Print the entries from the line containing "At what coordinates should I click to accomplish: Place" through the line containing "coord(597,1243)", copying each line unchanged.

____ Extracted information

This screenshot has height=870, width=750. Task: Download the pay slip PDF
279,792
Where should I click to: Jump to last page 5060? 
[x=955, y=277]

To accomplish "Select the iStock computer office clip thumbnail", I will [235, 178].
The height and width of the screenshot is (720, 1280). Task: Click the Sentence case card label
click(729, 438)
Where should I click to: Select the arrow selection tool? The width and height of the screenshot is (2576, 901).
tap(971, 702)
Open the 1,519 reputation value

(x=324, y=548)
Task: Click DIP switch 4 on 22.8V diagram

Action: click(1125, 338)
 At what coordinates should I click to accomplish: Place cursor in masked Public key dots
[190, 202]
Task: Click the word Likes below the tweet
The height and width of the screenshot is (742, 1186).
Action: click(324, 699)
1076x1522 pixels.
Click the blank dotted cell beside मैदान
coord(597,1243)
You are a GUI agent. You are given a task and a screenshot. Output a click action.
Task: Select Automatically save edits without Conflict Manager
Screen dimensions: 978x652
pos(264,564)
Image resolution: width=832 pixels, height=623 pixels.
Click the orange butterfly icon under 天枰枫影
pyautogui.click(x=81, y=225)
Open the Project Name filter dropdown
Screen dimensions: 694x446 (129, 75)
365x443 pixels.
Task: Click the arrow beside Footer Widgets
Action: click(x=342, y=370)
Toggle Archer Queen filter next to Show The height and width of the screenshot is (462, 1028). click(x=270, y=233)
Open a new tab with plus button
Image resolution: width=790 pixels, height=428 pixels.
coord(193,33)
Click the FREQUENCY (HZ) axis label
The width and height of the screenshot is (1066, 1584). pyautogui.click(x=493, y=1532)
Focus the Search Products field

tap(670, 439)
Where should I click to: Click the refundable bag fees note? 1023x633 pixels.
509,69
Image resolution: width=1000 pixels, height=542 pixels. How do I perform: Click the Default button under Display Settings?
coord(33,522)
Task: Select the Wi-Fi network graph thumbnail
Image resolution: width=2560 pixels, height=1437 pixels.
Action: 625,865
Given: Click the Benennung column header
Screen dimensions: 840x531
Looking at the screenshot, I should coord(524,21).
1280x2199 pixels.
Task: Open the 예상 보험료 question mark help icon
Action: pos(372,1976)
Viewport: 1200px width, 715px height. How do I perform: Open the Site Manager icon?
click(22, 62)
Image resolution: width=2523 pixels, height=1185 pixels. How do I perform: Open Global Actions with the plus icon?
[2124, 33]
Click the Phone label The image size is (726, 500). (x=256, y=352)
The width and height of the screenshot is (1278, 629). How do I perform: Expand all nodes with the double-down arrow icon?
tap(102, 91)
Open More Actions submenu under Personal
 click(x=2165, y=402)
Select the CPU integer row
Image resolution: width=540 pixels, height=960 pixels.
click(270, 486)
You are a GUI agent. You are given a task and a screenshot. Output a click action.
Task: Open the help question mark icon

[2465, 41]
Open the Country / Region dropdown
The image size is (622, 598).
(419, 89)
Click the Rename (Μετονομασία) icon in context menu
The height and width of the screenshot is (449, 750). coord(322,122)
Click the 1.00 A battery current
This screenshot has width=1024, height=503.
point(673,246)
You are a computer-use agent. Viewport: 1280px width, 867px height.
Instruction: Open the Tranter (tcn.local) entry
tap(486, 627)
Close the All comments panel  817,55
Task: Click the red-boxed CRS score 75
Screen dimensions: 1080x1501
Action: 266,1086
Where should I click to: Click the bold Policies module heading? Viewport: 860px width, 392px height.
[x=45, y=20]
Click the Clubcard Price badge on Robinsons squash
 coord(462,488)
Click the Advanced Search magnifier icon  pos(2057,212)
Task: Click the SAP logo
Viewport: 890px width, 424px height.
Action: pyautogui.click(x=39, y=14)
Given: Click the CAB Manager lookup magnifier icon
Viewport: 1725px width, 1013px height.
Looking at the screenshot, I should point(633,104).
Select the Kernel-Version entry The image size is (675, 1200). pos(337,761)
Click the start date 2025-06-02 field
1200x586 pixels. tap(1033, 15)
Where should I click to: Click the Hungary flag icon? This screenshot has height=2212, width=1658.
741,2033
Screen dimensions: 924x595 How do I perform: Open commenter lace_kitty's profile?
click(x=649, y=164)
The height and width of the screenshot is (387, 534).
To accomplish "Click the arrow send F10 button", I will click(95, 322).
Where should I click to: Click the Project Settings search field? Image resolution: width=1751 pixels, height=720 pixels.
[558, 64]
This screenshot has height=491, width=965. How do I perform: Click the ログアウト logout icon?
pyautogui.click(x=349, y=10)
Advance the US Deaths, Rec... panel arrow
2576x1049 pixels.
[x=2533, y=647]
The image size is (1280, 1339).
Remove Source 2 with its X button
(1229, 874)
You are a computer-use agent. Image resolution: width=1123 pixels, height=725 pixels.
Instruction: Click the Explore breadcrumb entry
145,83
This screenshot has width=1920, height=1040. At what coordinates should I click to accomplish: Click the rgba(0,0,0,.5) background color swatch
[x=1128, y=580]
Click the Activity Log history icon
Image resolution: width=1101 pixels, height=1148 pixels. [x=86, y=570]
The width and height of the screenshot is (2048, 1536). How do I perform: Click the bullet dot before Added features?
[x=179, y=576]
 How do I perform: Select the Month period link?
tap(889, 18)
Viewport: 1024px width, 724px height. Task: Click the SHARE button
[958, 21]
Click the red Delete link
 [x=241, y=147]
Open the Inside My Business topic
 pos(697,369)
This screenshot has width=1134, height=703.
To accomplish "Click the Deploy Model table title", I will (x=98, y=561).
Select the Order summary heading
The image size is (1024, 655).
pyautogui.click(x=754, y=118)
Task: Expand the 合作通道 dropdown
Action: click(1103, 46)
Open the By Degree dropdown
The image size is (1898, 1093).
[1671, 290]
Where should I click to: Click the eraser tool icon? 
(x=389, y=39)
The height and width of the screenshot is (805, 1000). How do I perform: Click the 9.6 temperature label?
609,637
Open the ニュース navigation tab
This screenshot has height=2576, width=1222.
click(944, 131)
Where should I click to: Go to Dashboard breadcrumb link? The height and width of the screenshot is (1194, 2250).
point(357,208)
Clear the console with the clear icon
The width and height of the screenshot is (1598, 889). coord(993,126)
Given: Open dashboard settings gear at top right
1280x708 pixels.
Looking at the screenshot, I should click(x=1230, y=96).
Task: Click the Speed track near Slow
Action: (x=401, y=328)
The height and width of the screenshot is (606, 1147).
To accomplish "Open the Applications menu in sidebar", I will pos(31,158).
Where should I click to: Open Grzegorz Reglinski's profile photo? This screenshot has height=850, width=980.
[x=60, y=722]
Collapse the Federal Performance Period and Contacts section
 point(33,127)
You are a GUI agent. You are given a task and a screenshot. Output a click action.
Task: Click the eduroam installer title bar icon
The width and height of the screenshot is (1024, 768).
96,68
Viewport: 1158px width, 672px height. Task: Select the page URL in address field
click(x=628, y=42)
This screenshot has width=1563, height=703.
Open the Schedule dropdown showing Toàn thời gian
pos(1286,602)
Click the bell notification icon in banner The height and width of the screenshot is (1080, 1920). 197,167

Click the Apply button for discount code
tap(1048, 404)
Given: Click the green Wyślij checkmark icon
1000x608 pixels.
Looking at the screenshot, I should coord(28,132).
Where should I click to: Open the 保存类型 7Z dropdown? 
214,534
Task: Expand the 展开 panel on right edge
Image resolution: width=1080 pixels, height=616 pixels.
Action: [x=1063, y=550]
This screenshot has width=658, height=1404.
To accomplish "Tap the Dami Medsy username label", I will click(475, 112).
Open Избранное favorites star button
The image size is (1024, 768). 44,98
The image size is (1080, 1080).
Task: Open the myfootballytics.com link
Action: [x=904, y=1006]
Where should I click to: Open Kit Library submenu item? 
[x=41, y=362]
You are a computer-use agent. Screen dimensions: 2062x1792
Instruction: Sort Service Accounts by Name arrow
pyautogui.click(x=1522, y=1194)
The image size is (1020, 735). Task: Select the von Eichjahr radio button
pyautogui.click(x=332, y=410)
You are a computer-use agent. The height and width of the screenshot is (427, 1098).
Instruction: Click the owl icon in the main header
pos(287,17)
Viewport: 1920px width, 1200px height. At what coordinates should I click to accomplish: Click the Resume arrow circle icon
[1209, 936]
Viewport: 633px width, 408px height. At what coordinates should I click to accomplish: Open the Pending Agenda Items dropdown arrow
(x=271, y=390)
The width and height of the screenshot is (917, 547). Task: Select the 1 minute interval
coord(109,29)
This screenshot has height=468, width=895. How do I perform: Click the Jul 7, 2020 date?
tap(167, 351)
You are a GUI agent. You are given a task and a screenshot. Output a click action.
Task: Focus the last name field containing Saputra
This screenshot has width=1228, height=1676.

________

__Response to this task__
 At what coordinates should I click to accomplish: Place cursor in masked Public key dots
[190, 202]
Task: Click the word Likes below the tweet
The height and width of the screenshot is (742, 1186).
Action: click(324, 699)
1076x1522 pixels.
Click the blank dotted cell beside मैदान
coord(597,1243)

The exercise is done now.